| Data extracted from a collection |

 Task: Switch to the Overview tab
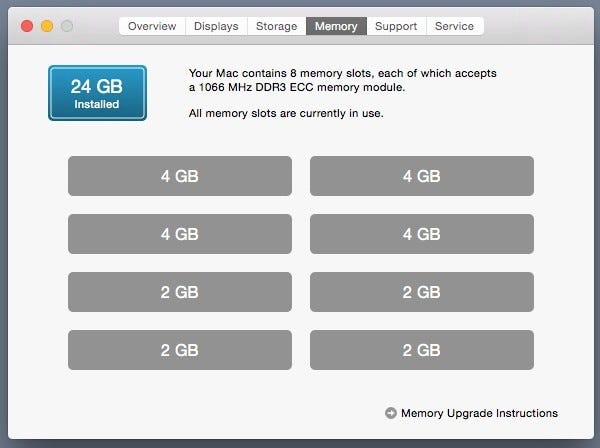[152, 26]
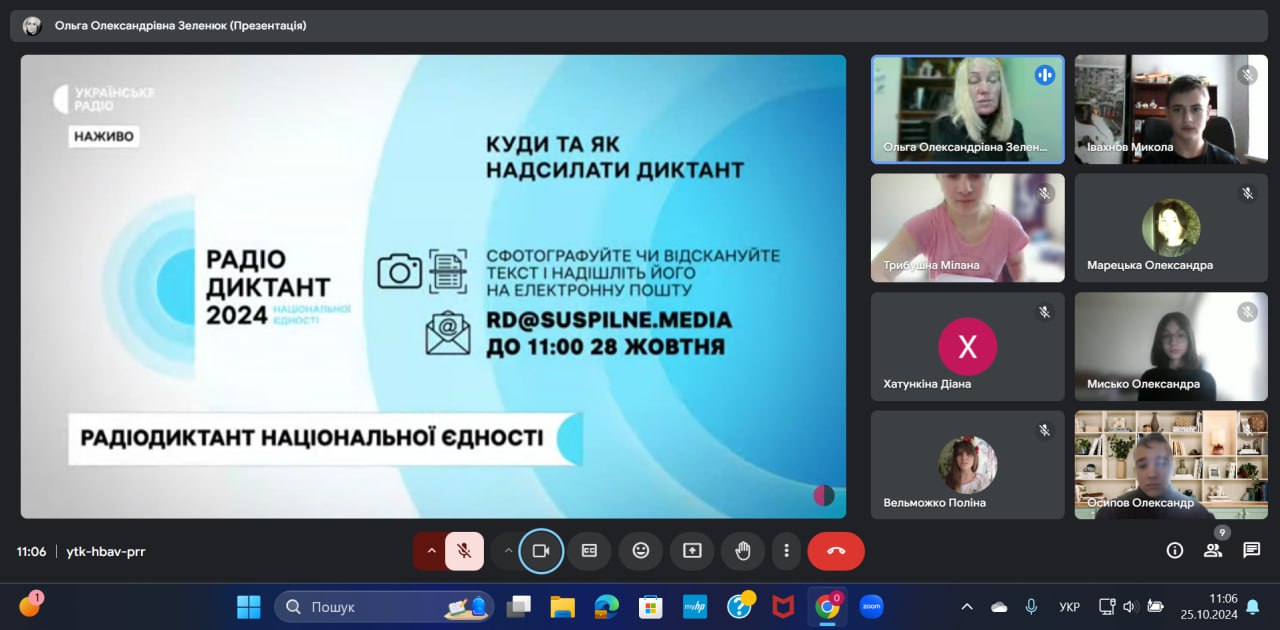The height and width of the screenshot is (630, 1280).
Task: Open the in-call chat panel
Action: pyautogui.click(x=1251, y=550)
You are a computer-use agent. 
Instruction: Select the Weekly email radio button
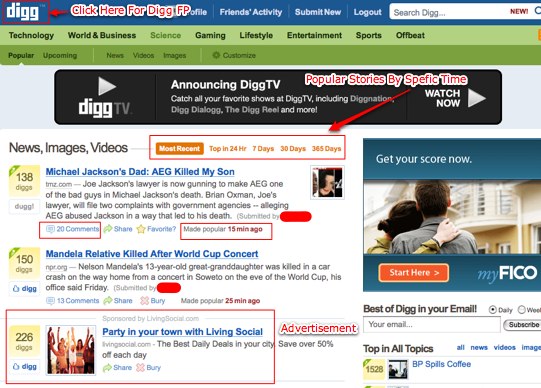click(521, 310)
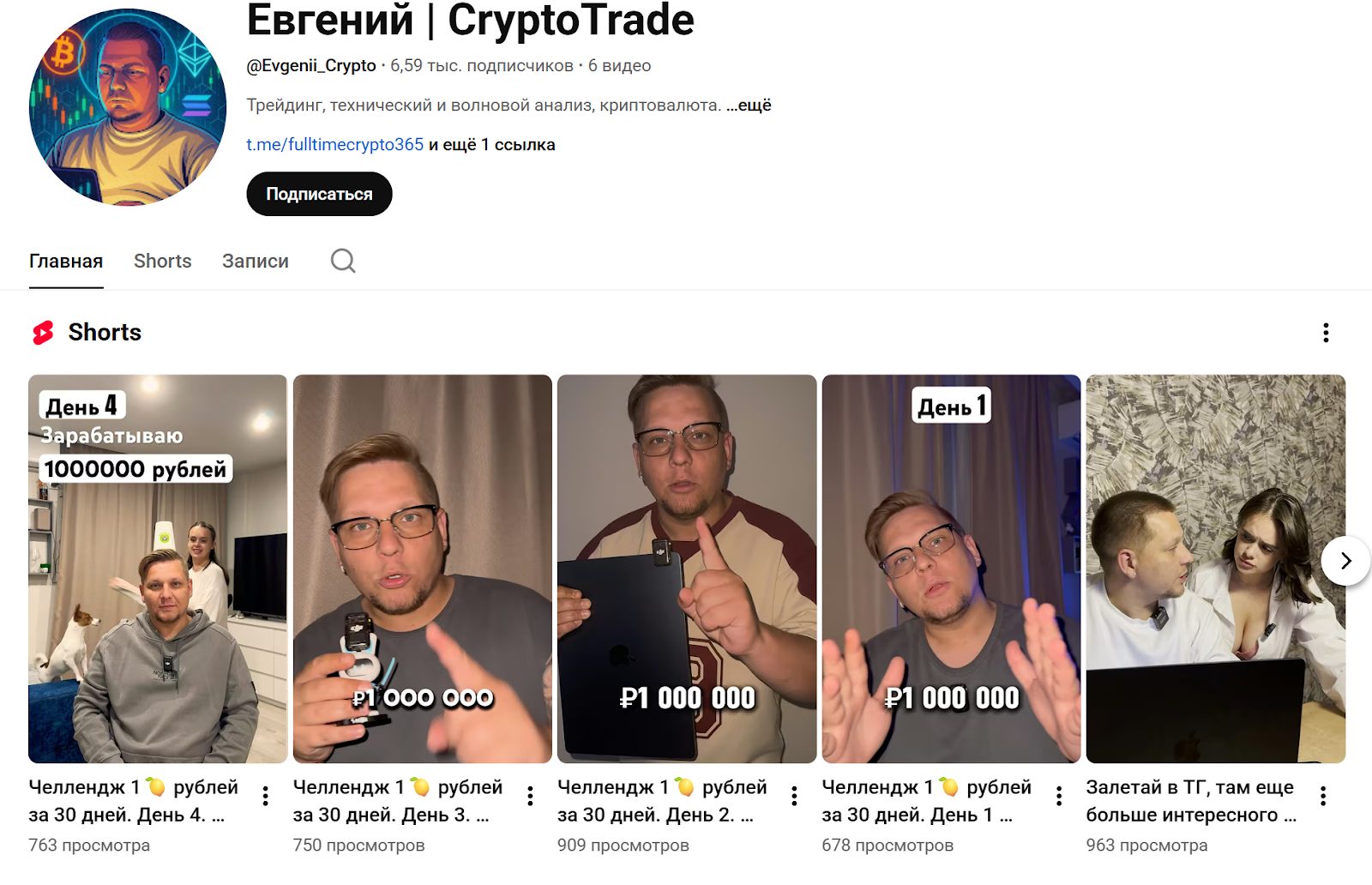Open more options for День 2 short
Viewport: 1372px width, 885px height.
(794, 796)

| EXERCISE |
Each line of the data must be restated exactly, and the pictures must be left out.

| RESULT |
 Task: Switch to the Overview tab
[152, 26]
The height and width of the screenshot is (630, 1280).
Task: Open the in-call chat panel
Action: pyautogui.click(x=1251, y=550)
You are a computer-use agent. 
Instruction: Select the Weekly email radio button
click(521, 310)
Open more options for День 2 short
Viewport: 1372px width, 885px height.
(794, 796)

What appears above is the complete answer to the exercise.